- [Short task]: Rewrite all of the records below, swapping "GUI agent" for "desktop agent" wherever it occurs and leaving everything else unchanged.

- [Supplied material]:
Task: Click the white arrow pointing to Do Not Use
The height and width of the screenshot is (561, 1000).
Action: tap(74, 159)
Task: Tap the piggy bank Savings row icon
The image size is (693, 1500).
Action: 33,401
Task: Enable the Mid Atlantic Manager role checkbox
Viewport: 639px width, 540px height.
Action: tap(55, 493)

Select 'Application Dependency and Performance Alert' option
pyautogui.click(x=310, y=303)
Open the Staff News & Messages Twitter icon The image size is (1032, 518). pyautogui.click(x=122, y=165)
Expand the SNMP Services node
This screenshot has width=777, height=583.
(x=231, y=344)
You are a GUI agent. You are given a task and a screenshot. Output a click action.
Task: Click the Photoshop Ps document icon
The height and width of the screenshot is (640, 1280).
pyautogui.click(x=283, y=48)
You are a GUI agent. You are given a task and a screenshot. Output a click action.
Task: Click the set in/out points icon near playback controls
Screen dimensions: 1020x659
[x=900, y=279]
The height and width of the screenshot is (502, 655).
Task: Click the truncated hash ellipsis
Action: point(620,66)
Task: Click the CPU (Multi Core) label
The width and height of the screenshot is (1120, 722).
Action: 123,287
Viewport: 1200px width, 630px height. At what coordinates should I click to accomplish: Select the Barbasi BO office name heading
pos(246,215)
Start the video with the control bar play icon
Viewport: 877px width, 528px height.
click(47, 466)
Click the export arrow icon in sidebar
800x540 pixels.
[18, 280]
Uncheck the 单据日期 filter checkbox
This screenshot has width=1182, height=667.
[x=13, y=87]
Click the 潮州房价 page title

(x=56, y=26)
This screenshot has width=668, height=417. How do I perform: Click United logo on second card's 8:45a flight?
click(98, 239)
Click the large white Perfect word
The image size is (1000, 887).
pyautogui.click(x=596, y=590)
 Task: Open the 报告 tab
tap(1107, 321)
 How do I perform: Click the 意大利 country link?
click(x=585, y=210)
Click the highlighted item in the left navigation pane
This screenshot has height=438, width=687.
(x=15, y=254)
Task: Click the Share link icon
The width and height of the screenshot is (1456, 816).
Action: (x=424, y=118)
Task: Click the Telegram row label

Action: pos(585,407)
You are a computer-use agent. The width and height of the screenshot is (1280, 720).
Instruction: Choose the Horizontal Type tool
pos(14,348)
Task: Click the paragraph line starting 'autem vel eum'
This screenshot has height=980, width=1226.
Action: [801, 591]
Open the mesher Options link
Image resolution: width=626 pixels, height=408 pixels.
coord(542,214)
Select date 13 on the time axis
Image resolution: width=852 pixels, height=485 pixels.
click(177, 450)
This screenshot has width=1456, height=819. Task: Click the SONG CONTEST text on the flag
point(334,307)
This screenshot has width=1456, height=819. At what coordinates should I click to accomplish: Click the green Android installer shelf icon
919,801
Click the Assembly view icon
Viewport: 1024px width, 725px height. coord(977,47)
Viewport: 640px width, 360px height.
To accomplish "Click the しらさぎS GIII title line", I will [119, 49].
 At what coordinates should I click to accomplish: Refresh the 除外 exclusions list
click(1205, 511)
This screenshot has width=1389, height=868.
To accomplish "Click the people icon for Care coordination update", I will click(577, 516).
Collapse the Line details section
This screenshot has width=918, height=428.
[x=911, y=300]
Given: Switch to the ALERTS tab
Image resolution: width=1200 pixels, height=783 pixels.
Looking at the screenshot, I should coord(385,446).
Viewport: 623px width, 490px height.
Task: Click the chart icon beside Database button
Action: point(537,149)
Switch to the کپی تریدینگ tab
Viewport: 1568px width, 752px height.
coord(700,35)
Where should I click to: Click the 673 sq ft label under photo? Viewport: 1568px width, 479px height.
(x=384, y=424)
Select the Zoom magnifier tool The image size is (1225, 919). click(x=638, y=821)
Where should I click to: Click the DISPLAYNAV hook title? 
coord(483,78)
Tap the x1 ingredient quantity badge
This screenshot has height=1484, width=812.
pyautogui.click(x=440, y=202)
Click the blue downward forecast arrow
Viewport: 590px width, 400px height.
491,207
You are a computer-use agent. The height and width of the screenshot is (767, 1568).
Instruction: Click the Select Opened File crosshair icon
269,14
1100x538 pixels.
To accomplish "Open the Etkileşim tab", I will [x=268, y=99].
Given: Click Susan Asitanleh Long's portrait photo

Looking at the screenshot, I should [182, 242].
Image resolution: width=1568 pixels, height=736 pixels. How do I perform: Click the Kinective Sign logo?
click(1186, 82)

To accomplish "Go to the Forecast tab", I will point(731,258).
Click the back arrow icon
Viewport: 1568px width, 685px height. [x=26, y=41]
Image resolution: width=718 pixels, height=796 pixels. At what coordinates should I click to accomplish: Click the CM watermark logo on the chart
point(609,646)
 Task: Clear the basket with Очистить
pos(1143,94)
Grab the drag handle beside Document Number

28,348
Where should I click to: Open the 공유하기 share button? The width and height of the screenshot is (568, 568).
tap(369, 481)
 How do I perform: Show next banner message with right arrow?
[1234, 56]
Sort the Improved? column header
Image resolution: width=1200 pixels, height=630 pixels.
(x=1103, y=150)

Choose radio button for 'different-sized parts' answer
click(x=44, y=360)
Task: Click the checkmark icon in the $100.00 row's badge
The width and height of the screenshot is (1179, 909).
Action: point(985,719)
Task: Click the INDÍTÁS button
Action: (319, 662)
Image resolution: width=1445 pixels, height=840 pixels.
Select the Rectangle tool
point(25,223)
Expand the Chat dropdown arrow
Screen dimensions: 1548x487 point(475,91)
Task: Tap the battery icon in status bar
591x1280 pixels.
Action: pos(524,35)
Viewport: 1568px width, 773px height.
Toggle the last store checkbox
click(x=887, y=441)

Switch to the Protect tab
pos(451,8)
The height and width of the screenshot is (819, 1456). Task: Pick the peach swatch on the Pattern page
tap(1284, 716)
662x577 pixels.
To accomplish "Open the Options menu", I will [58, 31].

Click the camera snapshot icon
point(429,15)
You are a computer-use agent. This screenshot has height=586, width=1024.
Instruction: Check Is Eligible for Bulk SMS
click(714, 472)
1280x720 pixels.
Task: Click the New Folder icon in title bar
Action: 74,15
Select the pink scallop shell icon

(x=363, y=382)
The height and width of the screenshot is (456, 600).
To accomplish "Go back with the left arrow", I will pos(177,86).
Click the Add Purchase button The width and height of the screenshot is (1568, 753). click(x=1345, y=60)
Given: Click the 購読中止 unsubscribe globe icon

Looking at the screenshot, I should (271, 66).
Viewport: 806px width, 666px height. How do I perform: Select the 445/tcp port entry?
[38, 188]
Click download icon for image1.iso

- [Task solution]:
Task: Click the white arrow pointing to Do Not Use
The height and width of the screenshot is (561, 1000).
Action: tap(74, 159)
Task: Tap the piggy bank Savings row icon
The image size is (693, 1500).
Action: 33,401
Task: Enable the Mid Atlantic Manager role checkbox
Viewport: 639px width, 540px height.
Action: tap(55, 493)

Select 'Application Dependency and Performance Alert' option
pyautogui.click(x=310, y=303)
Open the Staff News & Messages Twitter icon The image size is (1032, 518). pyautogui.click(x=122, y=165)
Expand the SNMP Services node
This screenshot has width=777, height=583.
(x=231, y=344)
You are a desktop agent. You are given a task and a screenshot. Output a click action.
Task: Click the Photoshop Ps document icon
The height and width of the screenshot is (640, 1280).
pyautogui.click(x=283, y=48)
You are a desktop agent. You are given a task and a screenshot. Output a click action.
Task: Click the set in/out points icon near playback controls
Screen dimensions: 1020x659
[x=900, y=279]
The height and width of the screenshot is (502, 655).
Task: Click the truncated hash ellipsis
Action: point(620,66)
Task: Click the CPU (Multi Core) label
The width and height of the screenshot is (1120, 722).
Action: 123,287
Viewport: 1200px width, 630px height. At what coordinates should I click to accomplish: Select the Barbasi BO office name heading
pos(246,215)
Start the video with the control bar play icon
Viewport: 877px width, 528px height.
click(47, 466)
Click the export arrow icon in sidebar
800x540 pixels.
[18, 280]
Uncheck the 单据日期 filter checkbox
This screenshot has width=1182, height=667.
[x=13, y=87]
Click the 潮州房价 page title

(x=56, y=26)
This screenshot has width=668, height=417. How do I perform: Click United logo on second card's 8:45a flight?
click(98, 239)
Click the large white Perfect word
The image size is (1000, 887).
pyautogui.click(x=596, y=590)
 Task: Open the 报告 tab
tap(1107, 321)
 How do I perform: Click the 意大利 country link?
click(x=585, y=210)
Click the highlighted item in the left navigation pane
This screenshot has height=438, width=687.
(x=15, y=254)
Task: Click the Share link icon
The width and height of the screenshot is (1456, 816).
Action: (x=424, y=118)
Task: Click the Telegram row label

Action: pos(585,407)
You are a computer-use agent. The width and height of the screenshot is (1280, 720).
Instruction: Choose the Horizontal Type tool
pos(14,348)
Task: Click the paragraph line starting 'autem vel eum'
This screenshot has height=980, width=1226.
Action: [801, 591]
Open the mesher Options link
Image resolution: width=626 pixels, height=408 pixels.
coord(542,214)
Select date 13 on the time axis
Image resolution: width=852 pixels, height=485 pixels.
click(177, 450)
This screenshot has width=1456, height=819. Task: Click the SONG CONTEST text on the flag
point(334,307)
This screenshot has width=1456, height=819. At what coordinates should I click to accomplish: Click the green Android installer shelf icon
919,801
Click the Assembly view icon
Viewport: 1024px width, 725px height. coord(977,47)
Viewport: 640px width, 360px height.
To accomplish "Click the しらさぎS GIII title line", I will [119, 49].
 At what coordinates should I click to accomplish: Refresh the 除外 exclusions list
click(1205, 511)
This screenshot has width=1389, height=868.
To accomplish "Click the people icon for Care coordination update", I will click(577, 516).
Collapse the Line details section
This screenshot has width=918, height=428.
[x=911, y=300]
Given: Switch to the ALERTS tab
Image resolution: width=1200 pixels, height=783 pixels.
Looking at the screenshot, I should coord(385,446).
Viewport: 623px width, 490px height.
Task: Click the chart icon beside Database button
Action: point(537,149)
Switch to the کپی تریدینگ tab
Viewport: 1568px width, 752px height.
coord(700,35)
Where should I click to: Click the 673 sq ft label under photo? Viewport: 1568px width, 479px height.
(x=384, y=424)
Select the Zoom magnifier tool The image size is (1225, 919). click(x=638, y=821)
Where should I click to: Click the DISPLAYNAV hook title? 
coord(483,78)
Tap the x1 ingredient quantity badge
This screenshot has height=1484, width=812.
pyautogui.click(x=440, y=202)
Click the blue downward forecast arrow
Viewport: 590px width, 400px height.
491,207
You are a computer-use agent. The height and width of the screenshot is (767, 1568).
Instruction: Click the Select Opened File crosshair icon
269,14
1100x538 pixels.
To accomplish "Open the Etkileşim tab", I will [x=268, y=99].
Given: Click Susan Asitanleh Long's portrait photo

Looking at the screenshot, I should [182, 242].
Image resolution: width=1568 pixels, height=736 pixels. How do I perform: Click the Kinective Sign logo?
click(1186, 82)

To accomplish "Go to the Forecast tab", I will point(731,258).
Click the back arrow icon
Viewport: 1568px width, 685px height. [x=26, y=41]
Image resolution: width=718 pixels, height=796 pixels. At what coordinates should I click to accomplish: Click the CM watermark logo on the chart
point(609,646)
 Task: Clear the basket with Очистить
pos(1143,94)
Grab the drag handle beside Document Number

28,348
Where should I click to: Open the 공유하기 share button? The width and height of the screenshot is (568, 568).
tap(369, 481)
 How do I perform: Show next banner message with right arrow?
[1234, 56]
Sort the Improved? column header
Image resolution: width=1200 pixels, height=630 pixels.
(x=1103, y=150)

Choose radio button for 'different-sized parts' answer
click(x=44, y=360)
Task: Click the checkmark icon in the $100.00 row's badge
The width and height of the screenshot is (1179, 909).
Action: point(985,719)
Task: Click the INDÍTÁS button
Action: (319, 662)
Image resolution: width=1445 pixels, height=840 pixels.
Select the Rectangle tool
point(25,223)
Expand the Chat dropdown arrow
Screen dimensions: 1548x487 point(475,91)
Task: Tap the battery icon in status bar
591x1280 pixels.
Action: pos(524,35)
Viewport: 1568px width, 773px height.
Toggle the last store checkbox
click(x=887, y=441)

Switch to the Protect tab
pos(451,8)
The height and width of the screenshot is (819, 1456). Task: Pick the peach swatch on the Pattern page
tap(1284, 716)
662x577 pixels.
To accomplish "Open the Options menu", I will [58, 31].

Click the camera snapshot icon
point(429,15)
You are a computer-use agent. This screenshot has height=586, width=1024.
Instruction: Check Is Eligible for Bulk SMS
click(714, 472)
1280x720 pixels.
Task: Click the New Folder icon in title bar
Action: 74,15
Select the pink scallop shell icon

(x=363, y=382)
The height and width of the screenshot is (456, 600).
To accomplish "Go back with the left arrow", I will pos(177,86).
Click the Add Purchase button The width and height of the screenshot is (1568, 753). click(x=1345, y=60)
Given: Click the 購読中止 unsubscribe globe icon

Looking at the screenshot, I should (271, 66).
Viewport: 806px width, 666px height. How do I perform: Select the 445/tcp port entry?
[38, 188]
Click download icon for image1.iso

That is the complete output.